Challenge :: Reproduce the items below word for word, starting at the line with "Collapse the LOOP block at line 22" and ending with the line with "coord(169,38)", both included. Don't include the pictures.

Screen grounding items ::
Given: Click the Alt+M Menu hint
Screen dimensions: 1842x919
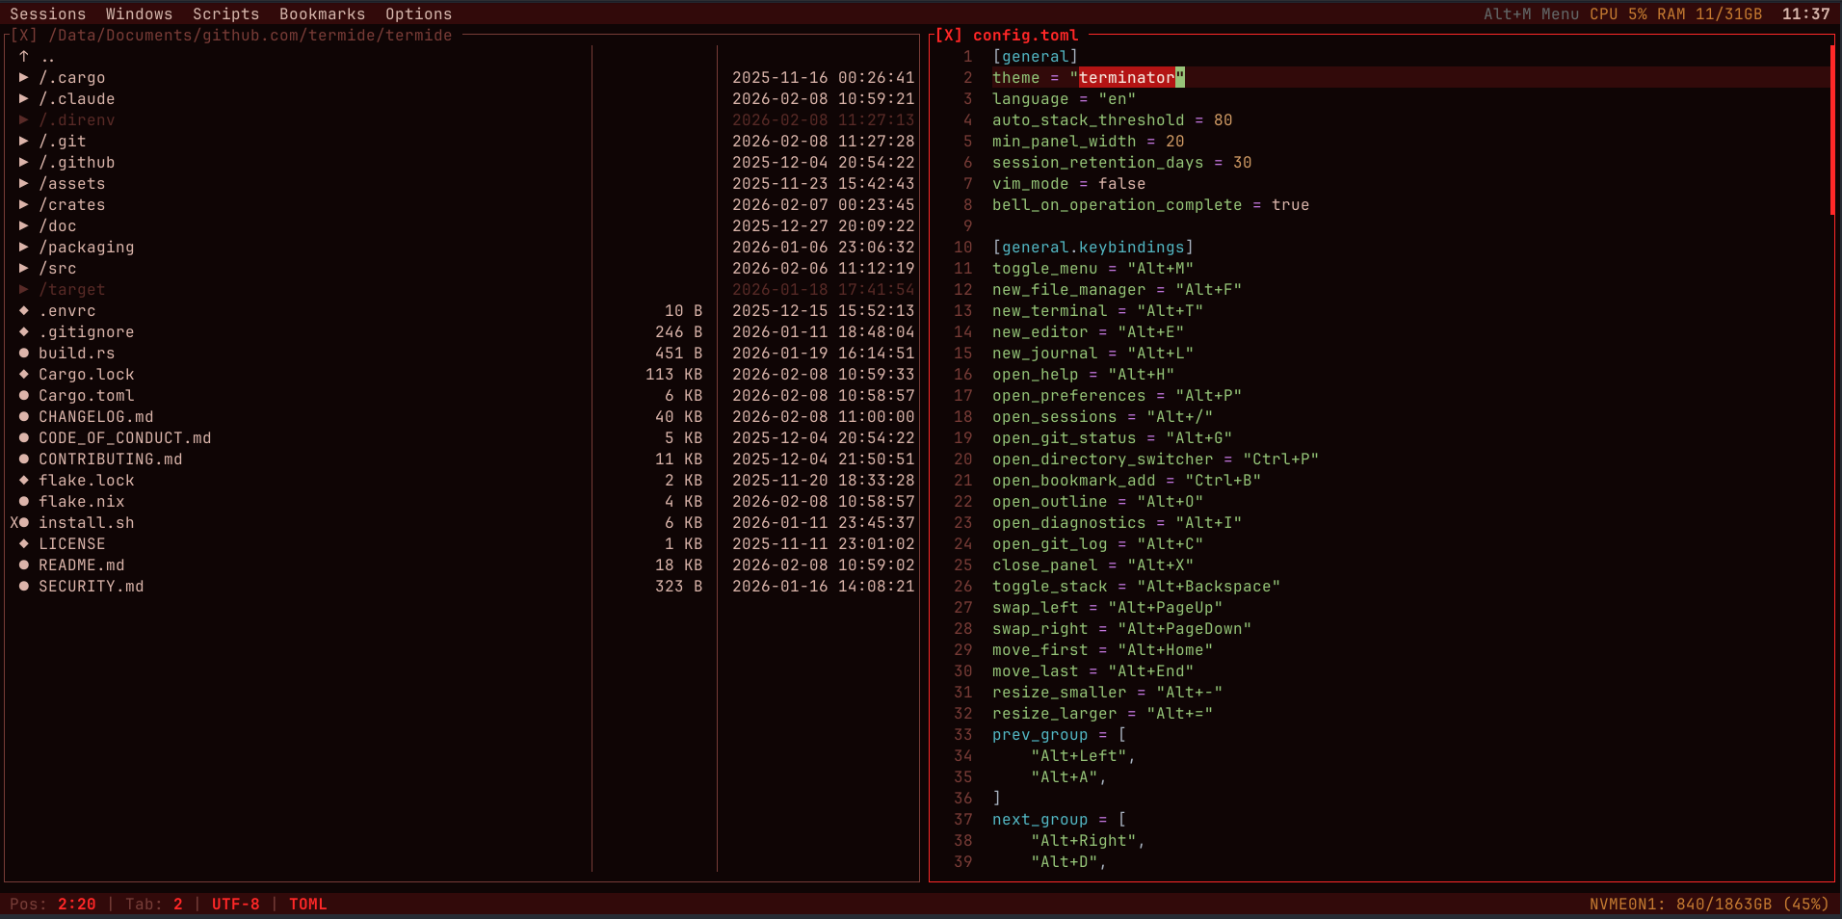Looking at the screenshot, I should [x=1531, y=14].
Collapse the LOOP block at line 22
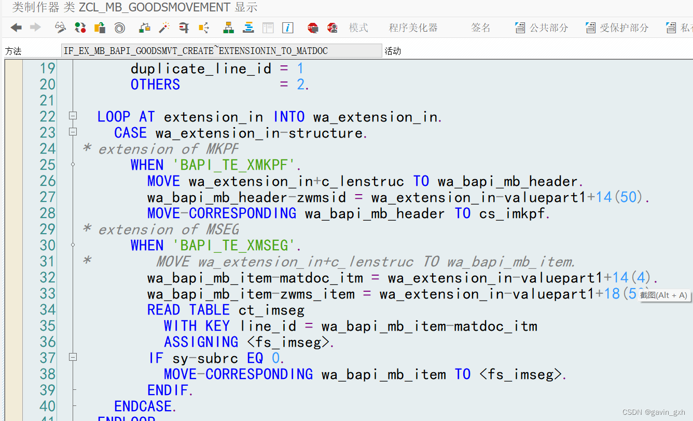The width and height of the screenshot is (693, 421). click(73, 116)
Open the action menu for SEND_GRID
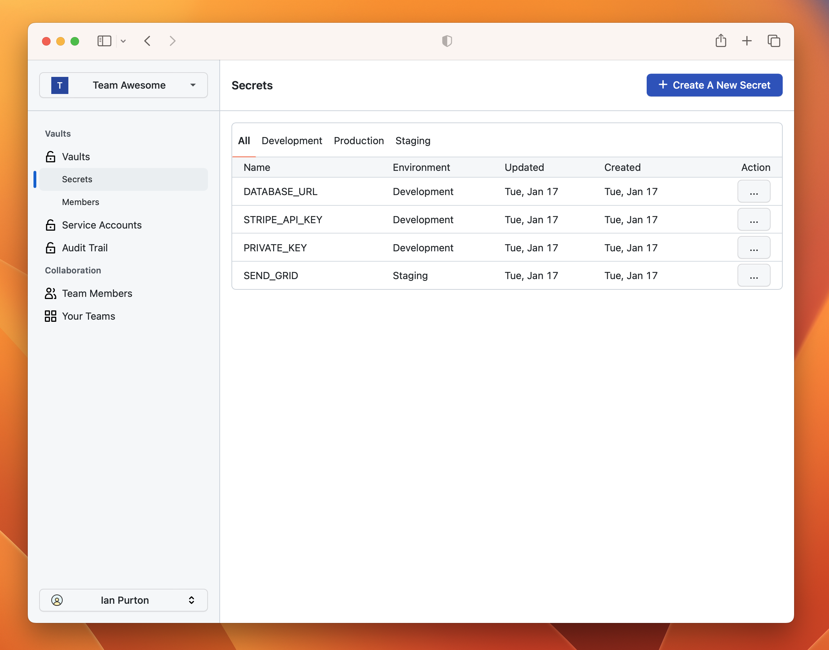The width and height of the screenshot is (829, 650). point(754,275)
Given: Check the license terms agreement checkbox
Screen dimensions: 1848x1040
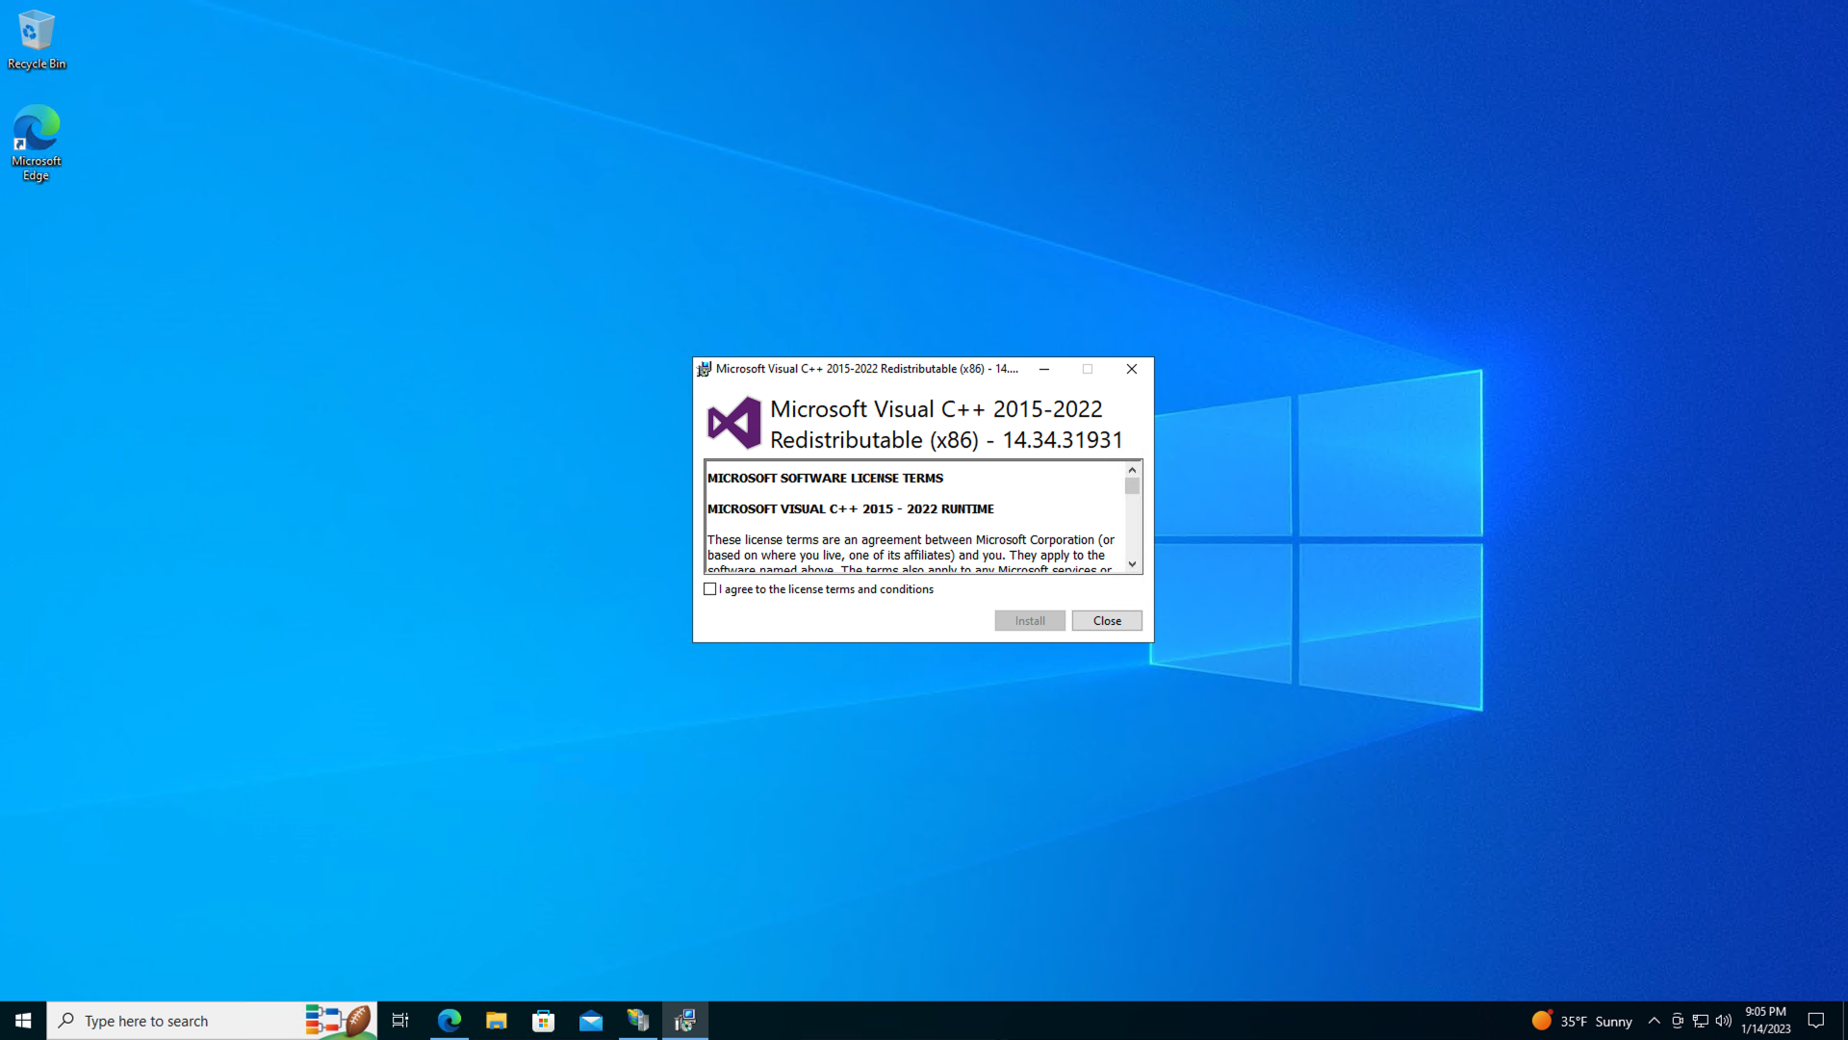Looking at the screenshot, I should [710, 589].
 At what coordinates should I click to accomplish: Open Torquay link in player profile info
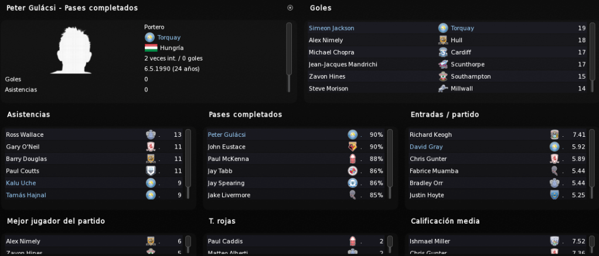coord(169,38)
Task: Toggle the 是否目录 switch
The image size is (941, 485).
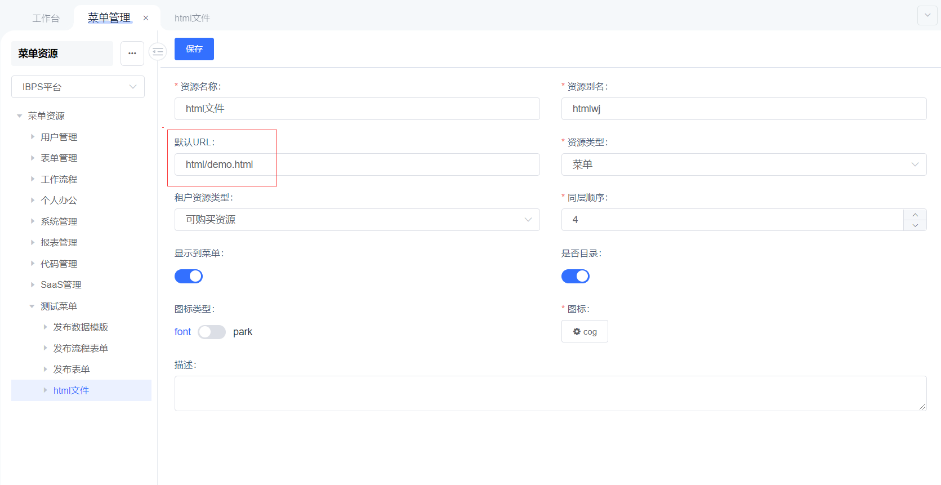Action: click(x=575, y=276)
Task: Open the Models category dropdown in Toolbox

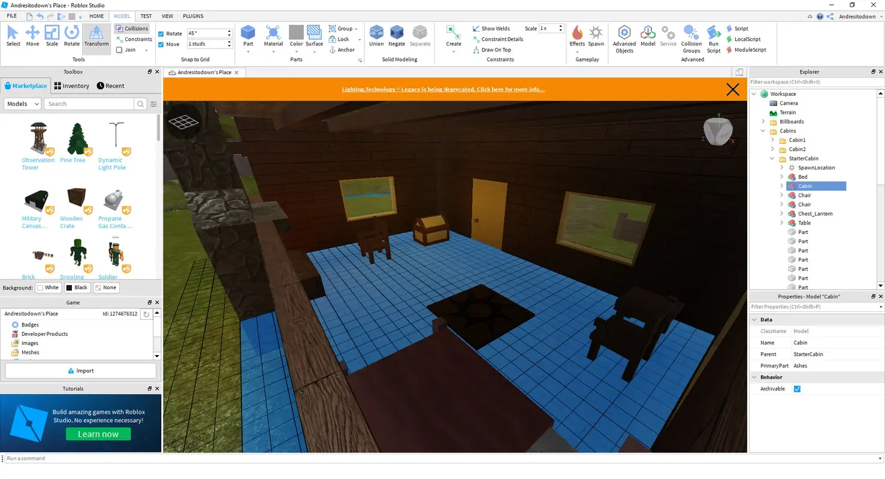Action: (x=22, y=104)
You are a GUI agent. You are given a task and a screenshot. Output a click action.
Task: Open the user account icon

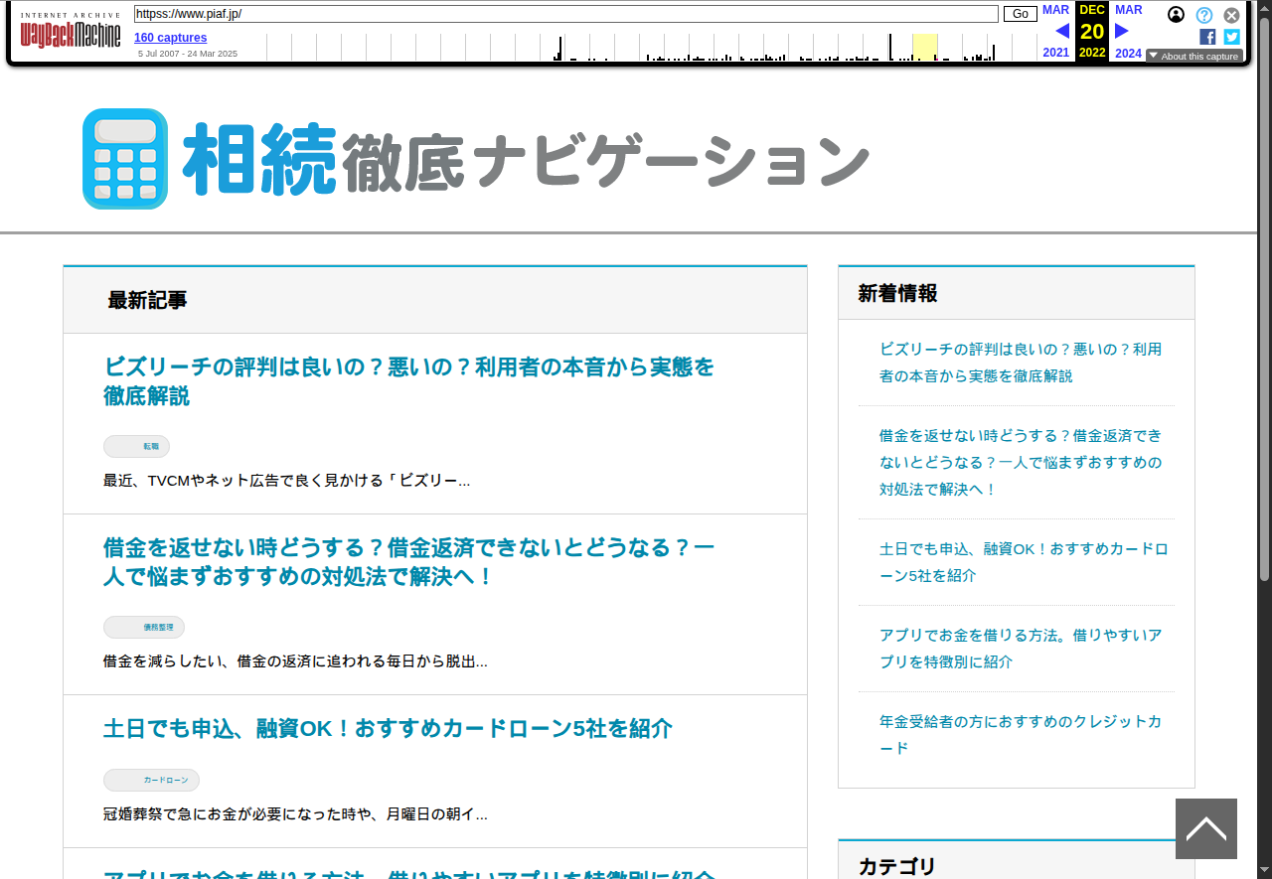(1176, 15)
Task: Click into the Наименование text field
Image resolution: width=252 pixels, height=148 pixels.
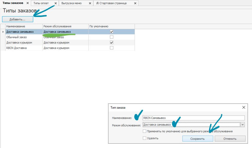Action: (x=193, y=118)
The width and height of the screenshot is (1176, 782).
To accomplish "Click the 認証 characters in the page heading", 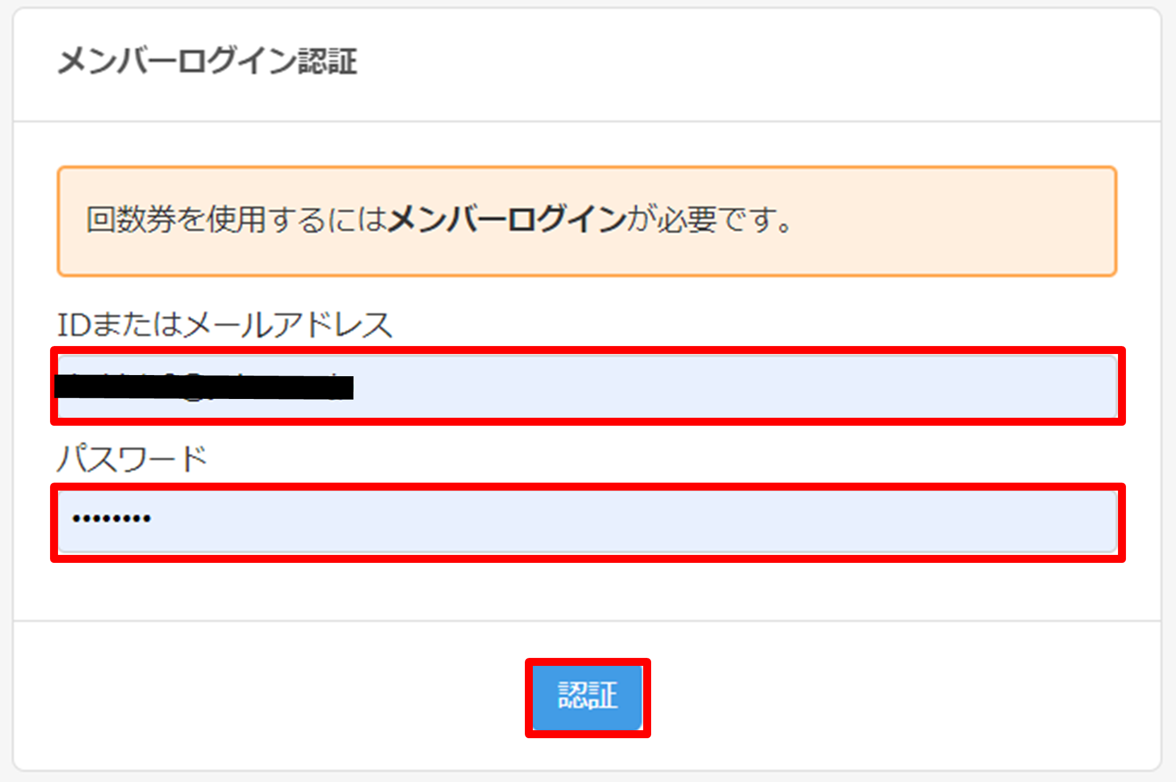I will point(328,61).
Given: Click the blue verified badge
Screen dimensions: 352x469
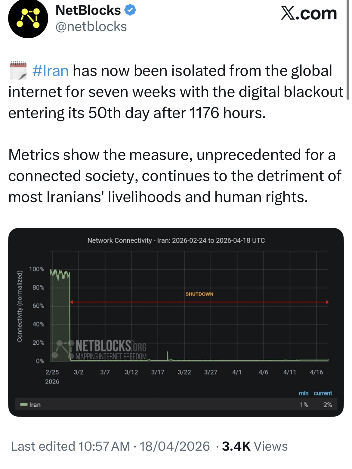Looking at the screenshot, I should coord(130,10).
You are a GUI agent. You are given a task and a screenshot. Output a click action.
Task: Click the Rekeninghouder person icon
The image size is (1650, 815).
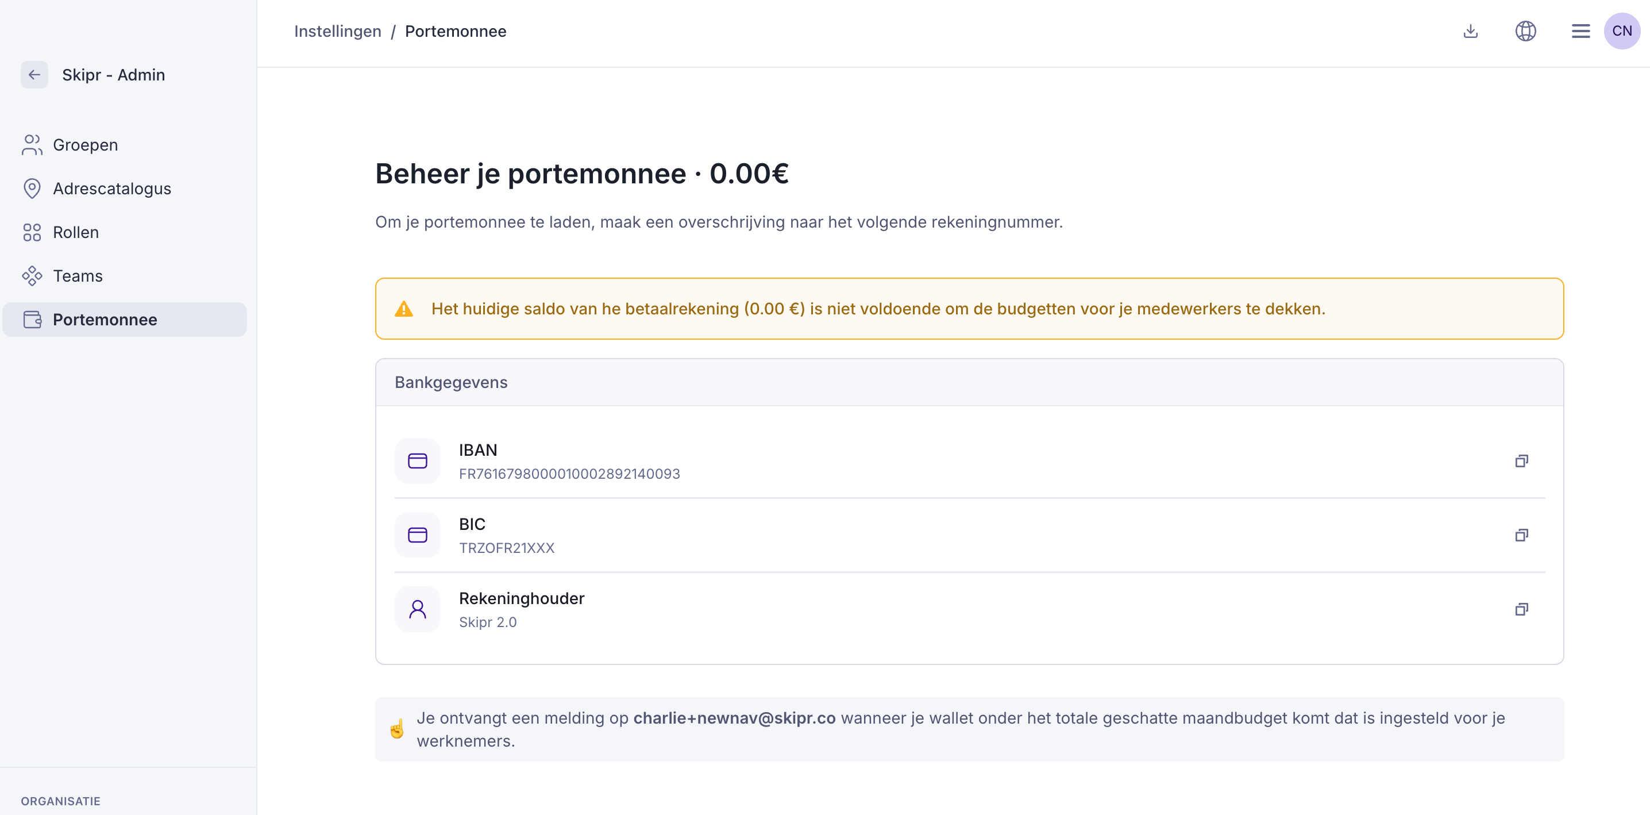pos(417,609)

Correct answer ::
Collapse the LOOP block at line 22
The width and height of the screenshot is (693, 421). click(73, 116)
Open the action menu for SEND_GRID
The width and height of the screenshot is (829, 650). point(754,275)
Given: Check the license terms agreement checkbox
Screen dimensions: 1848x1040
Looking at the screenshot, I should [710, 589].
 At what coordinates should I click to accomplish: Open Torquay link in player profile info
coord(169,38)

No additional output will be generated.